Rascher Abschluss bedeutet Anerkennung guter Arbeit

Wien (OTS/ÖGB) - Bereits in der ersten Verhandlungsrunde für einen neuen Kollektivvertrag für die Angestellten in der Stein- und keramischen Industrie einigten sich die GPA-djp (Gewerkschaft der Privatangestellten, Druck, Journalismus, Papier) und der Fachverband auf eine Erhöhung der Kollektivvertragsgehälter um 3,4 Prozent und der Ist-Gehälter um 3,2 Prozent.

"Die wirtschaftliche Situation ist in Teilbereichen der Stein- und keramischen Industrie vor allem wegen der schwächelnden Baukonjunktur und der starken Zurückhaltung von Bund, Ländern und Gemeinden, was dringend notwendige Investitionen betrifft, nicht auf dem höchsten Niveau. Angesichts dessen und angesichts einer tendenziell sinkenden Jahresinflation sehen wir den Abschluss als eine wertschätzende Anerkennung und Investition in die gute Arbeit der Angestellten, sowie in die Wahrung des sozialen Friedens der Branche", erklärt Helmut Tomek, Betriebsrat der Wienerberger AG und Verhandlungsleiter der GPA-djp.
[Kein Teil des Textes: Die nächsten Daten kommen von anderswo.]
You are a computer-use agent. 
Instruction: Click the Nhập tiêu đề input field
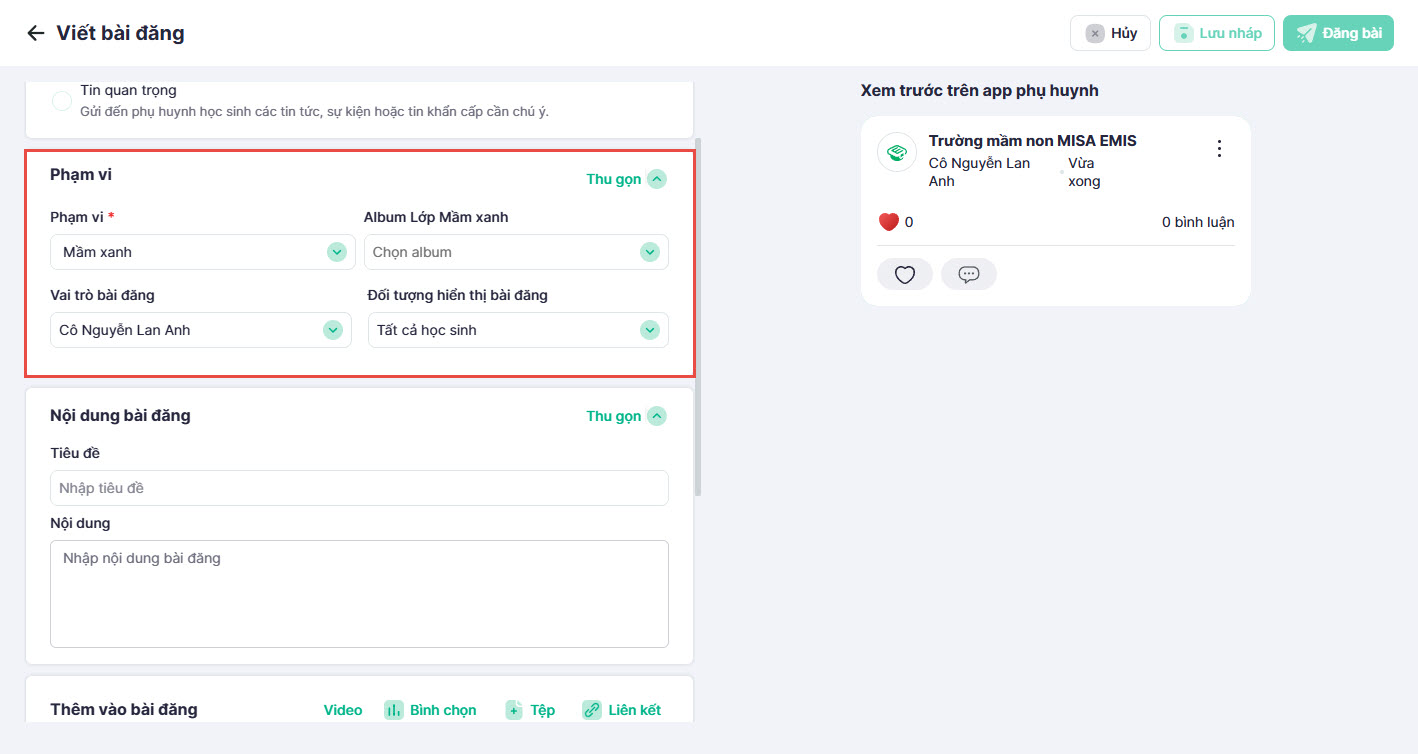coord(359,488)
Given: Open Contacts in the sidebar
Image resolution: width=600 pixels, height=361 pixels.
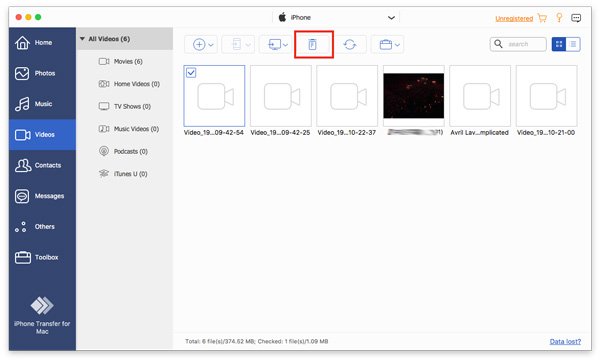Looking at the screenshot, I should click(42, 165).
Hilfreich für die rasche Einigung sei sicherlich auch das Ergebnis der ersten Verhandlungen in der Vorwoche gewesen, ergänzt der zuständige Wirtschaftsbereichssekretär in der GPA-djp, Roman Krenn: " Der Bereich FMMI (Fachverband Maschinen und Metallwaren Industrie), hat, soweit es die Abschlusshöhe betrifft, sicher Signalwirkung für andere Branchen, deren Kollektivverträge heuer unter bekanntermaßen schwierigen Umständen verhandelt werden."
Der neue Kollektivvertrag tritt mit 1. November 2012 in Kraft und gilt für rund 5000 Angestellte.